The drastic and deleterious effect of price misinformation is why the news of the latest banking scandal, which concerns systematic fraud in the London Interbank Offered Rate, or LIBOR, is so troubling. It is no longer news that most, if not all, of the giant international banks are little more than government-protected criminal organizations that now survive on a combination of direct and indirect theft from the taxpaying public instead of their historical banking activities. But the global economy can survive an amount of financial graft and fraud without too much trouble, just as it can survive a certain level of taxation being skimmed off the top. However, just as tax rates that are too high will reduce economic growth and overall tax revenues, too much criminal activity in the financial sector will cause the entire economic structure to collapse.
The financial sector can be likened to the motor oil in a car engine. It lubricates the complicated interaction of all the moving parts and is required to prevent them from grinding against each other in a damaging way. If the oil is drained out of the engine, sooner or later one part will damage another part, and the engine will seize up and stop running. What the banks and governments have conspired to do is to remove all the beneficial aspects of the financial sector from the economy while turning it into a form of public-private taxation, which is analogous to replacing all the motor oil in an engine with sand and water. The grinding and the damage is already readily apparent, and it is only a matter of time before the entire global economic system ceases to function.
In the chapter of "The Return of the Great Depression" titled "No One Knows Anything," I illustrated, in some detail, how the economic statistics reported every month by the various government agencies could not possibly be correct. Now, thanks to the $435 million fine imposed on Barclays by the U.S. Commodity Futures Trading Commission and other agencies, we know that the LIBOR, upon which the interest rates for a great many other loans are made, has been based on fraudulent reports for at least the last seven years.

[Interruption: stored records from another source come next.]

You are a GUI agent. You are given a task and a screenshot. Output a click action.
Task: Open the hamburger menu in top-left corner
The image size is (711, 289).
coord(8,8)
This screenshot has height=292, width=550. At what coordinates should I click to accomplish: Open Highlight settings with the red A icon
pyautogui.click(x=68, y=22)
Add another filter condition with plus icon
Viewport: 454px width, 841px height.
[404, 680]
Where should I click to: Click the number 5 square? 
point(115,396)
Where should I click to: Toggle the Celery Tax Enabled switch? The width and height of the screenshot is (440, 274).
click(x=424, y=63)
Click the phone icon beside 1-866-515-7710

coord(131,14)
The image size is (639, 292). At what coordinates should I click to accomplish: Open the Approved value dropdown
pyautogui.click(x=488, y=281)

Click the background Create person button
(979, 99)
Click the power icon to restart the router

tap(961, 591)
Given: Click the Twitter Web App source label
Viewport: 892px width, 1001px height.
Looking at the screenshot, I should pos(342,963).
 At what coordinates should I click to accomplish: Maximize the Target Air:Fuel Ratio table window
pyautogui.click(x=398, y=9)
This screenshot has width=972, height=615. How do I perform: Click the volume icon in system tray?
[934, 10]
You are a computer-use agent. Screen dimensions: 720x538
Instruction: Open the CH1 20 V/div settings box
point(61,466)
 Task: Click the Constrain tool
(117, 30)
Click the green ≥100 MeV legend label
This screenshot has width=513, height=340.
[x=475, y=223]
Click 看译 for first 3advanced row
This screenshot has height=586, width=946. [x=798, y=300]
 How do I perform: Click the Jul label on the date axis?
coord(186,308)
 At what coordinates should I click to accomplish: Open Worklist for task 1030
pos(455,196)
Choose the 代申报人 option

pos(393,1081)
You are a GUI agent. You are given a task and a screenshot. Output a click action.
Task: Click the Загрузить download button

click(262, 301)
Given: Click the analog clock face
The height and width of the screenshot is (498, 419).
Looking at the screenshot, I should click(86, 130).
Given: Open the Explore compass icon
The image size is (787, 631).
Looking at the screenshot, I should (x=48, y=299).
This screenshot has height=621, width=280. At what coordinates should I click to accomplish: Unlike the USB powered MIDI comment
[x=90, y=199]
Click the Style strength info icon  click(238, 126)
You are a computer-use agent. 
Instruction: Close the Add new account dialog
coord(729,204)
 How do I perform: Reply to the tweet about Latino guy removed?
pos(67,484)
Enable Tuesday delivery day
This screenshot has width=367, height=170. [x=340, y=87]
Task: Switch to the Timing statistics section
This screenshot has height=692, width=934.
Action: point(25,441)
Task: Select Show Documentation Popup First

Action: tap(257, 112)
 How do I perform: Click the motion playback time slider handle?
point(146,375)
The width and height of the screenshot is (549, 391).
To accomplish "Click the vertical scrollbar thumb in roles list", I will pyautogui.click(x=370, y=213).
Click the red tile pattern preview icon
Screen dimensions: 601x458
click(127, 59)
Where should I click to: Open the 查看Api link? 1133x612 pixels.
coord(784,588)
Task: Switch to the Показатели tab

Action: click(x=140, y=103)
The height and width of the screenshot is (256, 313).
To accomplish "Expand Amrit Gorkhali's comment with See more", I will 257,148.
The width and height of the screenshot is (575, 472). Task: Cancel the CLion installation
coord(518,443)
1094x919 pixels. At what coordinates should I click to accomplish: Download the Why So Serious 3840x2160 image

This means that the risk assessments made by all of those borrowing and lending money during that time were incorrect, and given that Barclays made a habit of consistently under reporting the interest rates it was paying, indicates that the risk of loan default is higher than the record low interest rates would seem to suggest are the case.
In the same way that socialism prevents economic calculation and forces ignorant guessing that is very likely to be wrong, financial sector fraud on this scale causes incorrect economic calculation absolutely guaranteed to be wrong.
Many of those who defended the bank bailouts of 2008 did so because they believed it was necessary to save capitalism. They were wrong on multiple levels, not the least of which is the erroneous belief that banks are intrinsically capitalist institutions. They are not, and indeed, as the LIBOR scandal demonstrates, they presently pose the single greatest threat to the continued existence of capitalism and free markets in the world today. By defending Wall Street and the financial sector, corrupt politicians like Barack Obama and Mitt Romney are not defending capitalism; they are attacking it.
When the global economy collapses, there will be many asking, "Who killed capitalism?" And the correct answer will be: the large international banks, with the assistance of their short-sighted accomplices in government.